Exercise requirements — Filter the data below, keeping only lines that contain "agent".

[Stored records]
<<<<

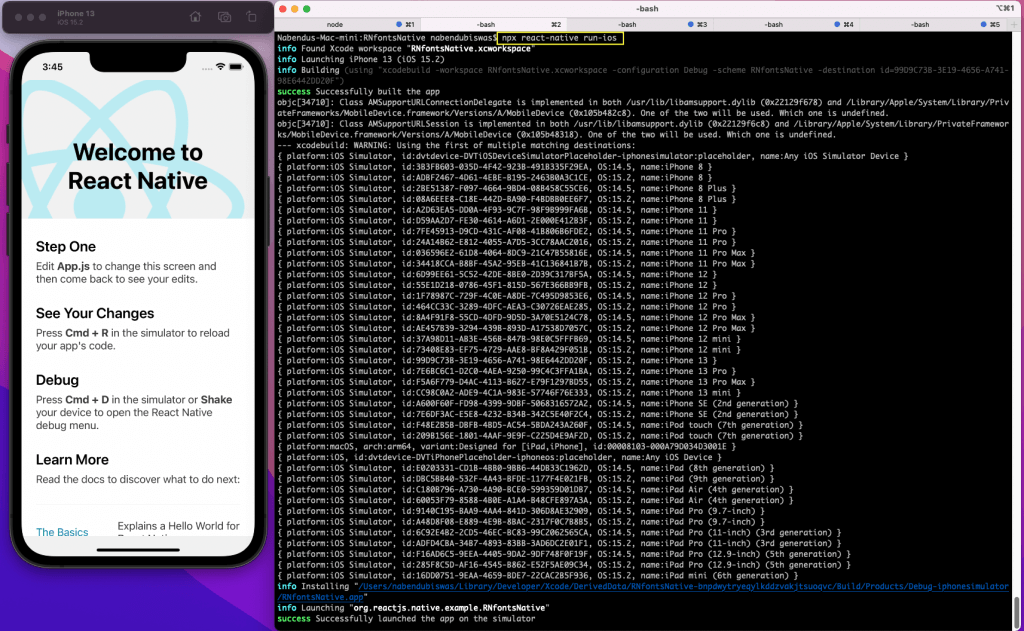Tap the home indicator bar below the app
The image size is (1024, 631).
138,550
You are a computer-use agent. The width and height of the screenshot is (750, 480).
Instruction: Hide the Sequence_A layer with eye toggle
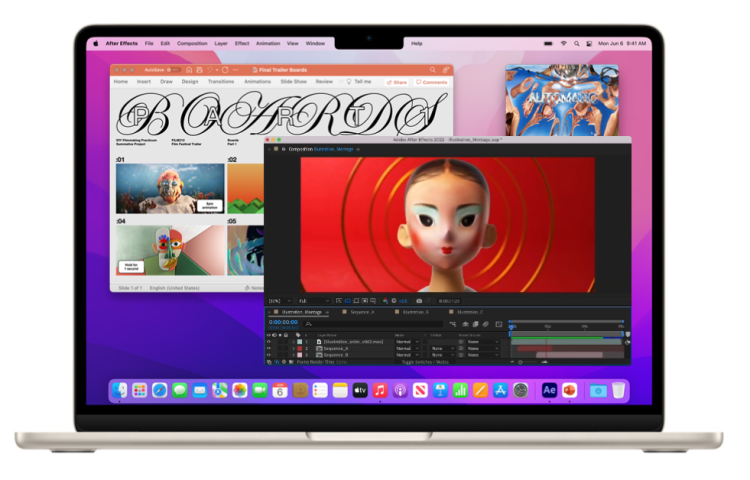268,348
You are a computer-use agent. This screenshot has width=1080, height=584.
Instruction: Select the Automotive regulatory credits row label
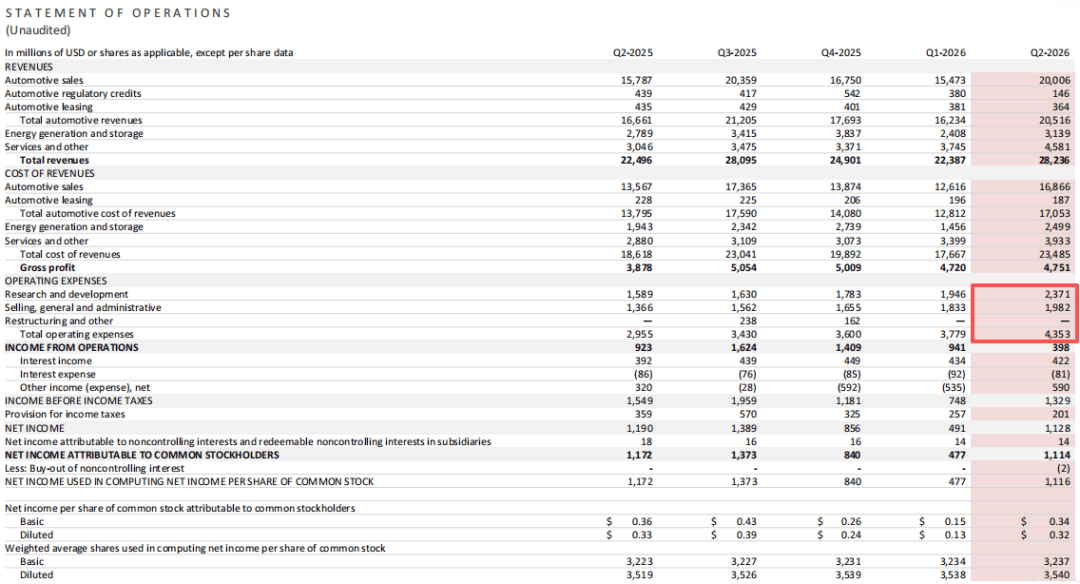coord(73,94)
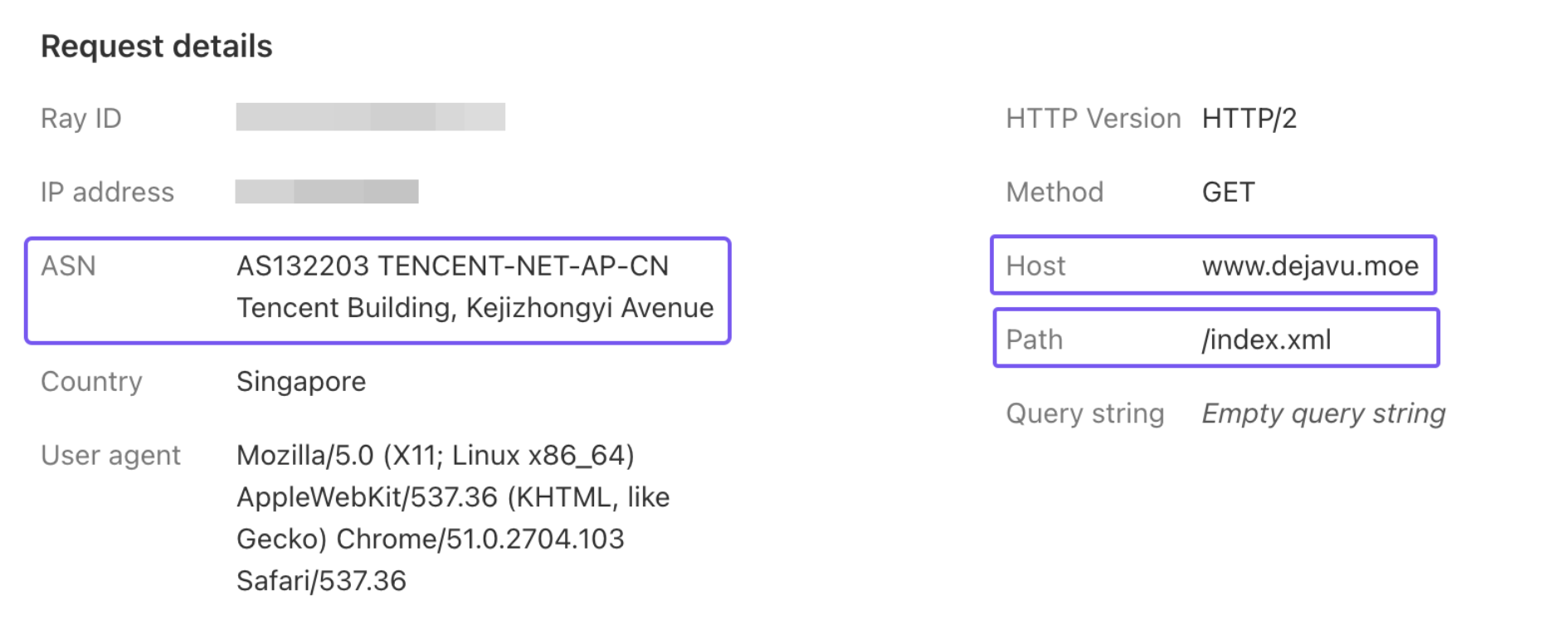
Task: Click the AS132203 TENCENT-NET-AP-CN text
Action: coord(452,266)
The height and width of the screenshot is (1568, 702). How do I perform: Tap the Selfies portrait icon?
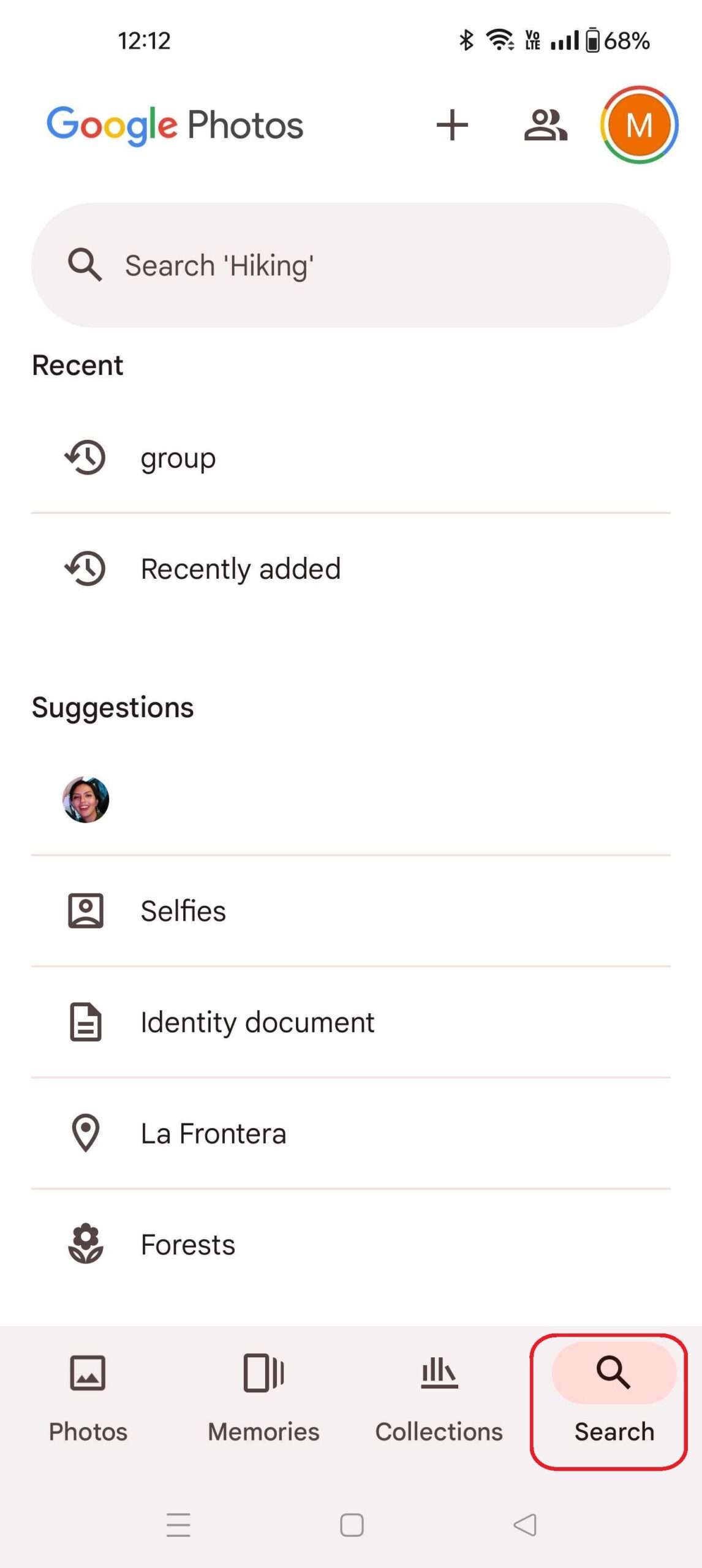pyautogui.click(x=86, y=911)
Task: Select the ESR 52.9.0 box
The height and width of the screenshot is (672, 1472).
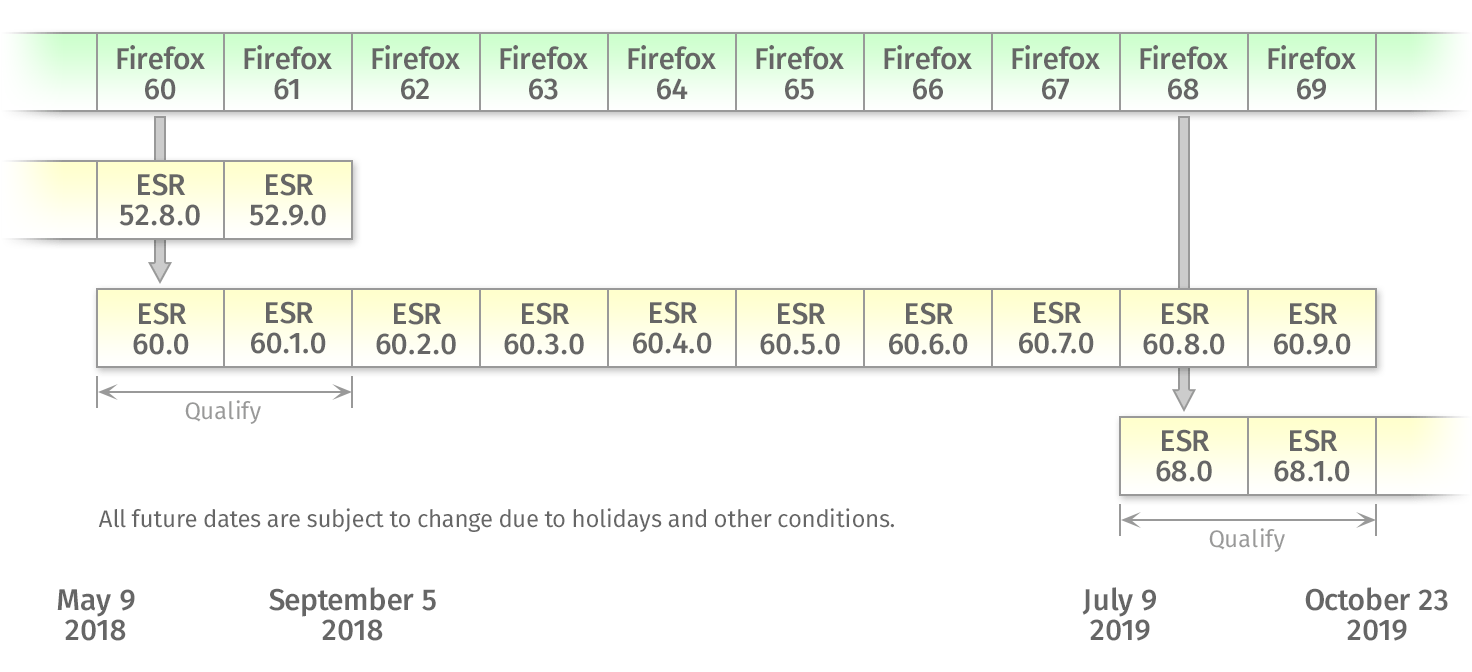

>>>>

Exercise result —
You are a computer-use agent. The width and height of the screenshot is (750, 480).
You are a computer-use agent. This screenshot has width=1080, height=584.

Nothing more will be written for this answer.